Donald Trump, charged with keeping confidential documents after leaving the White House, will appear in a Miami court on Tuesday, a case that is at this stage the most dangerous for the former Republican president targeted by several investigations.
The billionaire, who aims to return to power in 2024, faces no less than 37 charges, including “illegal retention of information relating to national security”, “obstructing justice” and “false testimony”.
In the boxes of documents he kept — some of which were stored in a bathroom — included classified information about nuclear weapons, according to the 44-page indictment revealed Friday.
Violating national security laws “puts our country in danger,” said special prosecutor Jack Smith, a known tough lawman who oversaw the months-long investigation.
The real estate magnate loudly denounces a “witch hunt” aimed at hindering his presidential candidacy and accuses “the radical left” of being behind his setbacks.
If for the moment his camp closes ranks, right-wing personalities do not hesitate to judge the case without appeal.

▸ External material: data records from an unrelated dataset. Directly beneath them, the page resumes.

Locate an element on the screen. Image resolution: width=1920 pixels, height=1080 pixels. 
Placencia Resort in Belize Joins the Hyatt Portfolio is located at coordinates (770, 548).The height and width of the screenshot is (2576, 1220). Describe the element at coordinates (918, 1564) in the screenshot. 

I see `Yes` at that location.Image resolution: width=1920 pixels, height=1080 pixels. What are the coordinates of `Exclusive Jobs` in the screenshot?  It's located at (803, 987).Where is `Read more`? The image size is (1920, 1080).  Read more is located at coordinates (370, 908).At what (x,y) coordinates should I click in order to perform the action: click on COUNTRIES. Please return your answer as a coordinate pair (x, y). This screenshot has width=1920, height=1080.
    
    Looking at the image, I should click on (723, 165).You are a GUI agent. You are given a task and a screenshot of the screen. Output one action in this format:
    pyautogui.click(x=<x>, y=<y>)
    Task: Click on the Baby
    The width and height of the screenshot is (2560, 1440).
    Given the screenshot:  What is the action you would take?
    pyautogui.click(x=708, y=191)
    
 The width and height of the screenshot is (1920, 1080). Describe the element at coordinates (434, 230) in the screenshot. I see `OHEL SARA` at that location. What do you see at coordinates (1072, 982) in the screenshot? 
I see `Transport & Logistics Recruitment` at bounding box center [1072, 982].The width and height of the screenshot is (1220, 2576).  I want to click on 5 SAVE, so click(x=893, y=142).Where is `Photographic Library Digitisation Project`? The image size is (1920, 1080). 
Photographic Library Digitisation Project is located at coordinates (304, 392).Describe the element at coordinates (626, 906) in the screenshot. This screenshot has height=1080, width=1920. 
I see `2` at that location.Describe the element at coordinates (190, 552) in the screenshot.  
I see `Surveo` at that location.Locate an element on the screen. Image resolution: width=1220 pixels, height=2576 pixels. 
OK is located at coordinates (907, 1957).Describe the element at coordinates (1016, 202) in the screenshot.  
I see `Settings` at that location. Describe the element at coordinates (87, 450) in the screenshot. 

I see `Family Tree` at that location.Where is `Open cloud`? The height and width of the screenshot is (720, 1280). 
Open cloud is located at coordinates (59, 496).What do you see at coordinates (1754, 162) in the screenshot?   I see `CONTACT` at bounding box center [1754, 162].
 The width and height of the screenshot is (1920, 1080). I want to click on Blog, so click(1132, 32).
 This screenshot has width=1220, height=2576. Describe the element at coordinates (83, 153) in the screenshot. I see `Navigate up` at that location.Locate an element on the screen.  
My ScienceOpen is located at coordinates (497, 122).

Thus his former Minister of Justice Bill Barr, who has become one of his detractors, said on Sunday he was “shocked by the degree of sensitivity” of the documents seized from the ex-president.
“If only half of this is true, then it’s toast,” he told Fox News. “It’s a very, very detailed indictment. And it’s very, very damning.”
This is the first time that a former US president has been charged at the federal level. But Donald Trump has already been charged with several accounting frauds by New York State justice, in connection with a payment made before the 2016 presidential election to silence an X-film actress who claims to have been his mistress. A less solid legal case.
The former president landed Monday afternoon in Miami, where he is expected the next day at 3:00 p.m. local time (7:00 p.m. GMT) in federal court. According to one of his lawyers, he should plead not guilty.
He announced himself last week that he was summoned to court on Tuesday, the day before his 77th birthday.
In the United States, a law obliges presidents to transmit all their e-mails, letters and other working documents to the National Archives. Another, on espionage, prohibits keeping state secrets in unauthorized and unsecured places.
In January 2021, when he left the White House to settle in his luxurious Mar-a-Lago residence in Florida, Donald Trump had however taken away dozens of boxes full of files. Before, according to the indictment, to do everything to keep them despite repeated requests from the courts.
What impact will this case have on his chances of becoming the Republicans’ nominee for President? Many of his supporters continue to swear their support to him, convinced that he is the victim of a plot.
According to a recent CBS News/YouGov poll, three-quarters of voters likely to vote in the Republican primaries believe the charges against Mr. Trump are politically motivated.
But the fact that this indictment is linked to national defense could harm him.
Donald Trump is probably not done with legal problems. A Georgia prosecutor must indeed announce by September the result of her investigation into the pressure he exerted to try to change the result of the 2020 presidential election.
In Miami, the authorities have reinforced security to deal with any overflow in the event of a demonstration, after calls on social networks to defend Mr. Trump.
After his appearance, the latter must leave for New Jersey, where he will deliver a speech from his Bedminster golf club at 8:15 p.m. local time.